Exercise:
Output the data below only from the line containing "Click storage pool icon in DataVol2 row" up to and including the line containing "Image resolution: width=700", exact and with the pictures left out.
---------- Data section ----------
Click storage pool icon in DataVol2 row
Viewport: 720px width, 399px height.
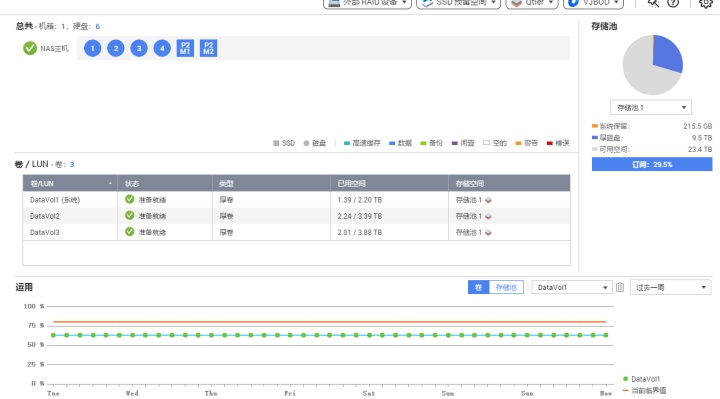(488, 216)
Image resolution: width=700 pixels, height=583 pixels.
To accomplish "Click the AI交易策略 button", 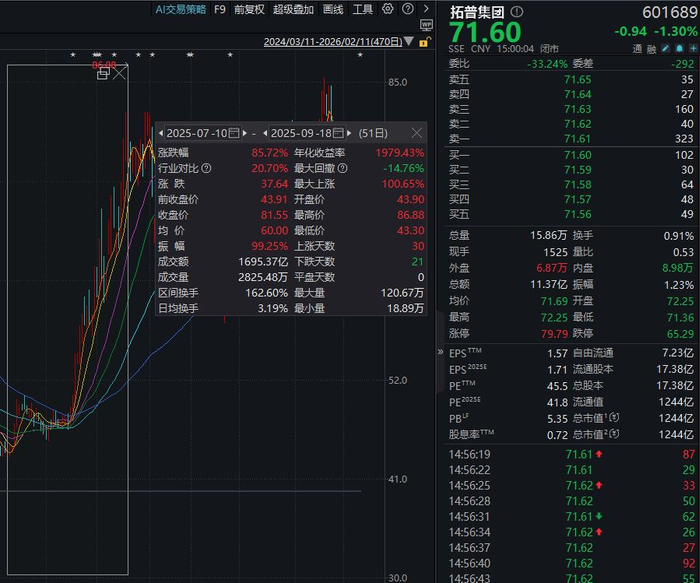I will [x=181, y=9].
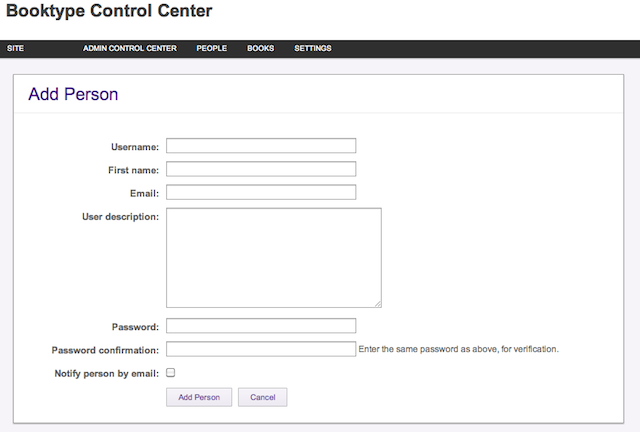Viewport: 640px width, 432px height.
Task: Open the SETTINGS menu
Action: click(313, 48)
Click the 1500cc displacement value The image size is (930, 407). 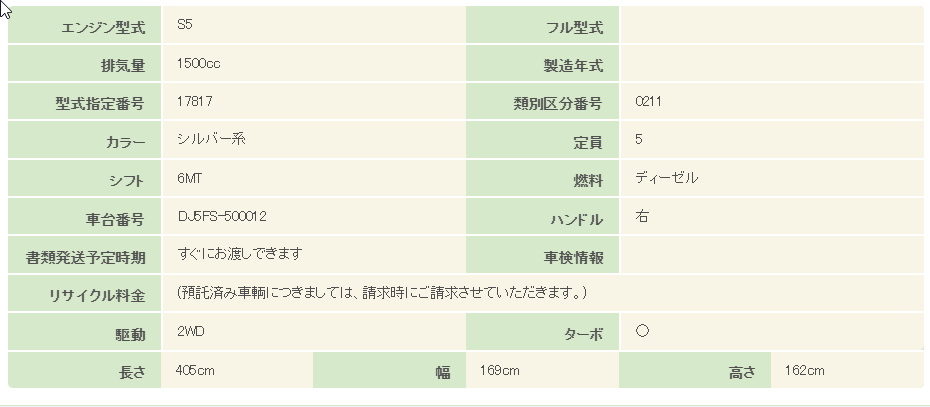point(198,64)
----------
---------- Data section ----------
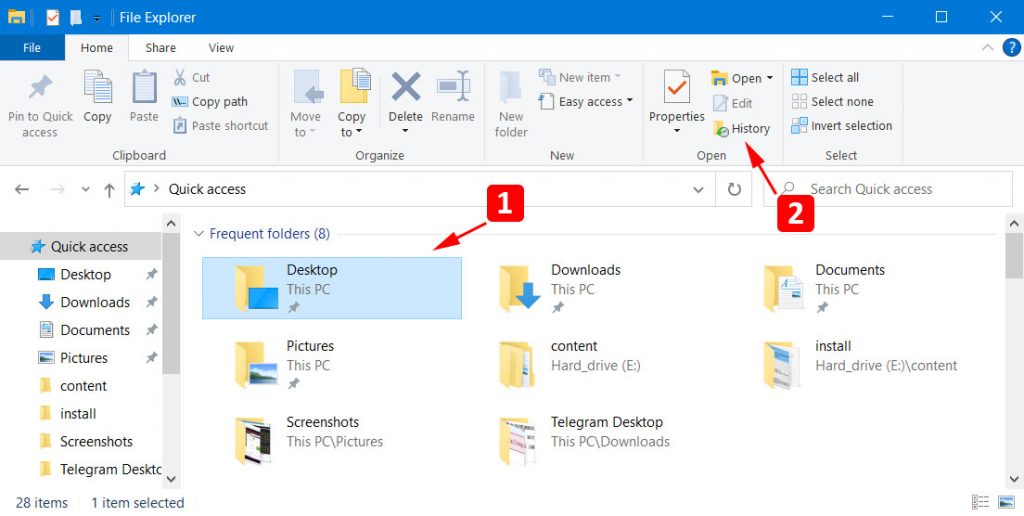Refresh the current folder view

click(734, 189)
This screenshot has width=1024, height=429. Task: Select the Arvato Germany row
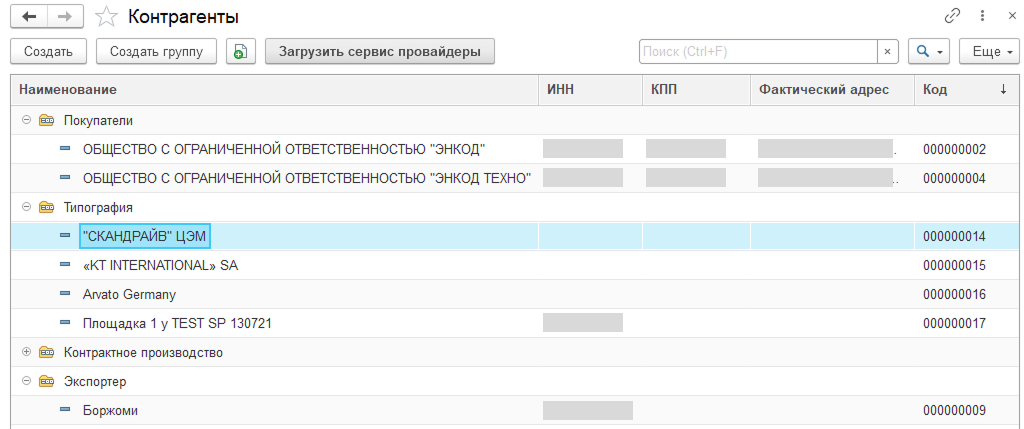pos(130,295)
----------
---------- Data section ----------
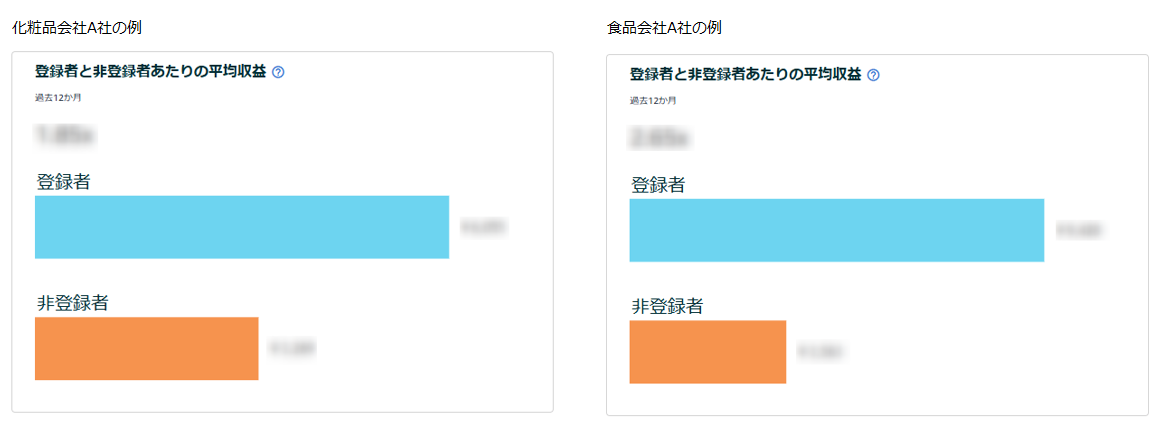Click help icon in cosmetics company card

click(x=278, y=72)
----------
Answer space:
Click storage pool icon in DataVol2 row
Viewport: 720px width, 399px height.
(488, 216)
Image resolution: width=700 pixels, height=583 pixels.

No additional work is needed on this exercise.